Consignes -
[1] Recopiez mot pour mot, s'il vous plaît, le passage du texte sur la motivation des chiens qui va de « (Panique à bord : ce » jusqu'à « l’interaction (comportement renforcé) ».
[2] Dans le texte sur la motivation des chiens, quel nom est donné à une supplique de plus en plus énergique ?

Extrait à lire -
◆ ◆ ◆ ◆ ◆ ◆ ◆
« motive-le »….oui, mais

…..méééé motive-le !!!

S’il y a une leçon que mes chiens m’auront bien appris au fil du temps (et de mes multiples erreurs), c’est la contre productivité absolue de la supplique « travaille avec moi ».

Pendant des années j’ai trimbalé avec moi un chien qui souffrait considérablement de «travailler » en présence de chiens et de personnes inconnues et j’ai plongé, tête baissée, dans les conseils amicaux du «….. motive-le!! » (sors le jouet  précieux, la friandise hors du commun, transforme-toi en majorette sautillante et glapissante, cours, enfuis-toi, vocalise, etc.) – tout ça, sous l’œil perplexe, voir tout à fait inquiet de ton chien.

 

Je me rappelle également très bien de la première fois où un formateur, pas forcément très amical avec les chiens d’ailleurs, m’a dit « je ne supplie pas mes chiens de bosser avec moi». Non, pas qu’il ait été dans une démarche de respect émotionnel à vrai dire, plutôt dans une démarche égocentrique, mais ses mots m’ont fait prendre conscience que c’était, précisément, ce que je faisais moi-même : je suppliais mon chien de bien vouloir interagir avec moi dans certains contextes – alors même que tout, dans son langage non verbal, m’indiquait que ça n’allait pas être possible (là, maintenant, aujourd’hui, dans ce contexte ou ce que tu me demandes, non merci, vraiment pas – et j’ai mes raisons que tu ferais bien de considérer).

Puisque j’étais résolument axée positif (pensais-je), je sortais mes friandises de la mort (avec plus ou moins de succès), je tablais sur notre relation (si, si, tu as envie d’interagir avec moi sinon je pars) mais, dans tous les cas de figure, j’étais là pour imposer ma volonté et ignorer la sienne (en toute prétendue « amitié »).

Si on transpose toute la séquence à un analyse du style « antécédent – comportement-conséquence – prévision » – ça donnerait à peu près ce qui suit (pour rappel : l’antécédent est ce qui précède le comportement et la conséquence ce qui arrive après – la prévision est ce qui est susceptible d’arriver à l’avenir). La fonction du comportement est sa finalité : tout comportement sert une finalité. 

  • Antécédent : je demande au chien d’effectuer quelque chose dans un contexte précis
  • Comportement : il se met à renifler le sol ou s’éloigne (ou tout autre comportement d’évitement)
  • Conséquence : il échappe à la chose que je lui demande de faire
  • (Fonction du comportement : échapper à ma demande)
  • Prévision : (à voir selon notre réponse à ce comportement)

(Panique à bord : ce chien on l’a pris pour faire cette activité qui nous plaît tellement donc ça ne va pas être possible. Là intervient le coach « motive-le »).

La séquence peut donc devenir :

  • Antécédent : « je supplie »  (jouet, relation, hyper friandise)
  • Comportement : le chien consent à interagir avec moi
  • Conséquence : il est renforcé plus qu’en temps normal
  • Prévision : il va falloir supplier de plus en plus souvent car cet antécédent là est devenu le signal d’un renforcement majeur

Ou alors :

  • Antécédent : « je supplie »
  • Comportement : le chien refuse malgré tout
  • Conséquence : il échappe à l’interaction (comportement renforcé)
  • Antécédent 2 : supplique de plus en plus énergique (syndrome de la majorette hystérique)
◆ ◆ ◆ ◆ ◆ ◆ ◆
[Entrées du jeu de données]
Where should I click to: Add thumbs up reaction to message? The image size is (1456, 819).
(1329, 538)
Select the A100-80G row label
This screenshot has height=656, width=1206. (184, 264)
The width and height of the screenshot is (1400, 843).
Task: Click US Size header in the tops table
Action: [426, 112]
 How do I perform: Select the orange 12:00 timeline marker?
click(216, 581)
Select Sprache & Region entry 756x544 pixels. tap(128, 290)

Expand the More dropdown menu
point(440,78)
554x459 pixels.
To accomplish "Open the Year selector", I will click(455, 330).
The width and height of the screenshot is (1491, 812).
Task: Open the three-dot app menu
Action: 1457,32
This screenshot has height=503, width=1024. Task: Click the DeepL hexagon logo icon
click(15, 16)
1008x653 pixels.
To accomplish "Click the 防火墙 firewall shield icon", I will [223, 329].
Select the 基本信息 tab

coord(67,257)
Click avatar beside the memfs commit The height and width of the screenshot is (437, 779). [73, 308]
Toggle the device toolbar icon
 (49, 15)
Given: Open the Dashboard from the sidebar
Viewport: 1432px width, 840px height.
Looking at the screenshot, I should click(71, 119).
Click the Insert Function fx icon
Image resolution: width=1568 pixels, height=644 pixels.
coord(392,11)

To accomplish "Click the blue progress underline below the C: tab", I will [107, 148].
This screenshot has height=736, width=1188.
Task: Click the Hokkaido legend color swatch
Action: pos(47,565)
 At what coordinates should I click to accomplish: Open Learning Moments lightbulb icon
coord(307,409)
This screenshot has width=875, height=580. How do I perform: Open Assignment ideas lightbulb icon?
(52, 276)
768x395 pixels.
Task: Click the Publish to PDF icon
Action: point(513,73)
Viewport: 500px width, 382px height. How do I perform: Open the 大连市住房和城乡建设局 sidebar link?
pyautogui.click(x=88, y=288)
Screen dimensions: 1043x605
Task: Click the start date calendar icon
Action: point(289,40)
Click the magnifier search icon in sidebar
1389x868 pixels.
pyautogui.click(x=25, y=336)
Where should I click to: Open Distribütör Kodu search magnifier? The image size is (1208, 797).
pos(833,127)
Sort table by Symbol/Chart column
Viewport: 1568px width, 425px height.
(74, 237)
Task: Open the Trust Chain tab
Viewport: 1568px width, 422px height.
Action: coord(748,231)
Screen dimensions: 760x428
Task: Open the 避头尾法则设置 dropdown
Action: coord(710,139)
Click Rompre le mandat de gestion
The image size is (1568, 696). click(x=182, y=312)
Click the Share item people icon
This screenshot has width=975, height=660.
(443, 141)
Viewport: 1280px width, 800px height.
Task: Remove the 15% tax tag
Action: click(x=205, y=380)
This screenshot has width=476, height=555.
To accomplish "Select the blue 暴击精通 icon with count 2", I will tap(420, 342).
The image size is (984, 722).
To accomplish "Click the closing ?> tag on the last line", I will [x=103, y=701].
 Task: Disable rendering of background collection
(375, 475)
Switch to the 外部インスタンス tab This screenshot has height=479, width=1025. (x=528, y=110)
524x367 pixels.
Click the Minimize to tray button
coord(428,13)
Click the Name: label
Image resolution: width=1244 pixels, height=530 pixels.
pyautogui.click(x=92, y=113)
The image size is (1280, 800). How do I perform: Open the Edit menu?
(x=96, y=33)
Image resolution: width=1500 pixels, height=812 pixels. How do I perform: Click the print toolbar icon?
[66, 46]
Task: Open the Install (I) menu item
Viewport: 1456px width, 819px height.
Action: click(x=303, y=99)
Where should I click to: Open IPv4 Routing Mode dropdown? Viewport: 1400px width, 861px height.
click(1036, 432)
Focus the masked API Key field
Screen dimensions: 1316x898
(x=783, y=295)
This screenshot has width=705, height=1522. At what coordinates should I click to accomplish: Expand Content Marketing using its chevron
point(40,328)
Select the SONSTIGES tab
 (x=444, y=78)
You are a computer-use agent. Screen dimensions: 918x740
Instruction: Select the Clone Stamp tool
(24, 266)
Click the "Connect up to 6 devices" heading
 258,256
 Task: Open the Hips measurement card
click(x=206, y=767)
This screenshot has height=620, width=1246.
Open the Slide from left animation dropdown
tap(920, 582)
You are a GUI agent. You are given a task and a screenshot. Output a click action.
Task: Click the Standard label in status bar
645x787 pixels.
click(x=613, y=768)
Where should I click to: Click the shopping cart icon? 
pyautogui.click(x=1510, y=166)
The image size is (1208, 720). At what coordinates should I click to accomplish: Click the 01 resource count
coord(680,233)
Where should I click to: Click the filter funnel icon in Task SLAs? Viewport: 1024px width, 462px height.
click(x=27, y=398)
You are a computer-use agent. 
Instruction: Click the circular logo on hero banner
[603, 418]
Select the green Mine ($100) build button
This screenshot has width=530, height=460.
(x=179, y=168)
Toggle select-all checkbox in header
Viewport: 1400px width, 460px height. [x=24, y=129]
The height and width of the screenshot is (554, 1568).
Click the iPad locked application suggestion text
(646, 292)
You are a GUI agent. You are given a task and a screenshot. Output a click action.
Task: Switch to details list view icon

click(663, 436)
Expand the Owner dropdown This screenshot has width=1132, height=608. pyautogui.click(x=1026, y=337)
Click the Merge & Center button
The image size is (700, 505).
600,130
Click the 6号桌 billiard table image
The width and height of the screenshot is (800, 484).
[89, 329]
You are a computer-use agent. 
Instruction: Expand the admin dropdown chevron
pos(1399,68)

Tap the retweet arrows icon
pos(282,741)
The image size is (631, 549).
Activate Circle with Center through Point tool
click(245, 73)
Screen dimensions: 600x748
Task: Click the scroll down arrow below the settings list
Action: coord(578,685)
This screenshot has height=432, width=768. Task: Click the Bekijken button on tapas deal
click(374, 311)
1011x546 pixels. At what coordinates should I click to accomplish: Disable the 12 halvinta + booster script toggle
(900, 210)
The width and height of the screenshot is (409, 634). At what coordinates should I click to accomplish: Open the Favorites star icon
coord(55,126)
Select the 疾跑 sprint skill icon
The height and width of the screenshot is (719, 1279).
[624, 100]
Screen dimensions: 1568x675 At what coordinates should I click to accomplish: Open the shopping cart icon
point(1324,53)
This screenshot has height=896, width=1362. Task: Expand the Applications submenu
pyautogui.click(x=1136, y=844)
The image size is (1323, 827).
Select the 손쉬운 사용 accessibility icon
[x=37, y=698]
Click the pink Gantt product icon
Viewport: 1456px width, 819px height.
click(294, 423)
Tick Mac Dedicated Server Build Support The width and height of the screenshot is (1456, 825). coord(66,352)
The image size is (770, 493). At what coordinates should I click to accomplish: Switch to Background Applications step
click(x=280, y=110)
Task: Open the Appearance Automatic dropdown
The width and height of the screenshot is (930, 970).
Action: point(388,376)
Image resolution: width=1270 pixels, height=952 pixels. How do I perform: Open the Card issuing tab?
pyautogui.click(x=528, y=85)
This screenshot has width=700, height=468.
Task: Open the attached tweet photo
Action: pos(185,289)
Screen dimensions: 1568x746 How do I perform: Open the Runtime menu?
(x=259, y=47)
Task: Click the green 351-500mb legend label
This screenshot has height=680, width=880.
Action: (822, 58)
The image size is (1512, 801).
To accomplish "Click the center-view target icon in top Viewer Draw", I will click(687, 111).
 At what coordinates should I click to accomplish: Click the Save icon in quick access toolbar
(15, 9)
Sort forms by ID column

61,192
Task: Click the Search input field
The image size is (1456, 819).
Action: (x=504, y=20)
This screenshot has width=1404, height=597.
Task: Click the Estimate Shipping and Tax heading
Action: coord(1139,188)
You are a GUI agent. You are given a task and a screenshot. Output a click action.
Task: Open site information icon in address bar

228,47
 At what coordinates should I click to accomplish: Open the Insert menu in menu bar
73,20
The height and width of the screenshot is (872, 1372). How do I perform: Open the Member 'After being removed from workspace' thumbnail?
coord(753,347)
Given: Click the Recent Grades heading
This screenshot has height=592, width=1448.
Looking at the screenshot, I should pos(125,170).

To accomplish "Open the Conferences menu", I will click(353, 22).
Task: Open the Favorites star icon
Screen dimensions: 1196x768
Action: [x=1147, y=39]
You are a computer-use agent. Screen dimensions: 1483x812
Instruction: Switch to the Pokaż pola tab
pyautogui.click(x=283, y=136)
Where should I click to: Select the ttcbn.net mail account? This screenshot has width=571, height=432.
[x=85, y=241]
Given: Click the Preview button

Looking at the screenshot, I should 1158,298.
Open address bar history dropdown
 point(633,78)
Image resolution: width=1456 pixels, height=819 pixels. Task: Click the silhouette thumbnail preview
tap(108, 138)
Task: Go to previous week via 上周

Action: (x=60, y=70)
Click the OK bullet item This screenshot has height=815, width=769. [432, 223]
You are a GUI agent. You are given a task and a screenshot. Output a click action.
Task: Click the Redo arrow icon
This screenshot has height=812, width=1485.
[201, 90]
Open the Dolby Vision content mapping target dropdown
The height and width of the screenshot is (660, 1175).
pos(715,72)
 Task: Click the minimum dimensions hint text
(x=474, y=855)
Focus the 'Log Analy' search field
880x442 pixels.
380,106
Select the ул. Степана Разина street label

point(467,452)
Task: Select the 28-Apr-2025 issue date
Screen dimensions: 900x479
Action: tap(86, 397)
◆ ◆ ◆ ◆ ◆ ◆ ◆
Réponses dans l'ordre -
[1]
(Panique à bord : ce chien on l’a pris pour faire cette activité qui nous plaît tellement donc ça ne va pas être possible. Là intervient le coach « motive-le »).

La séquence peut donc devenir :

  • Antécédent : « je supplie »  (jouet, relation, hyper friandise)
  • Comportement : le chien consent à interagir avec moi
  • Conséquence : il est renforcé plus qu’en temps normal
  • Prévision : il va falloir supplier de plus en plus souvent car cet antécédent là est devenu le signal d’un renforcement majeur

Ou alors :

  • Antécédent : « je supplie »
  • Comportement : le chien refuse malgré tout
  • Conséquence : il échappe à l’interaction (comportement renforcé)

[2] Le syndrome de la majorette hystérique.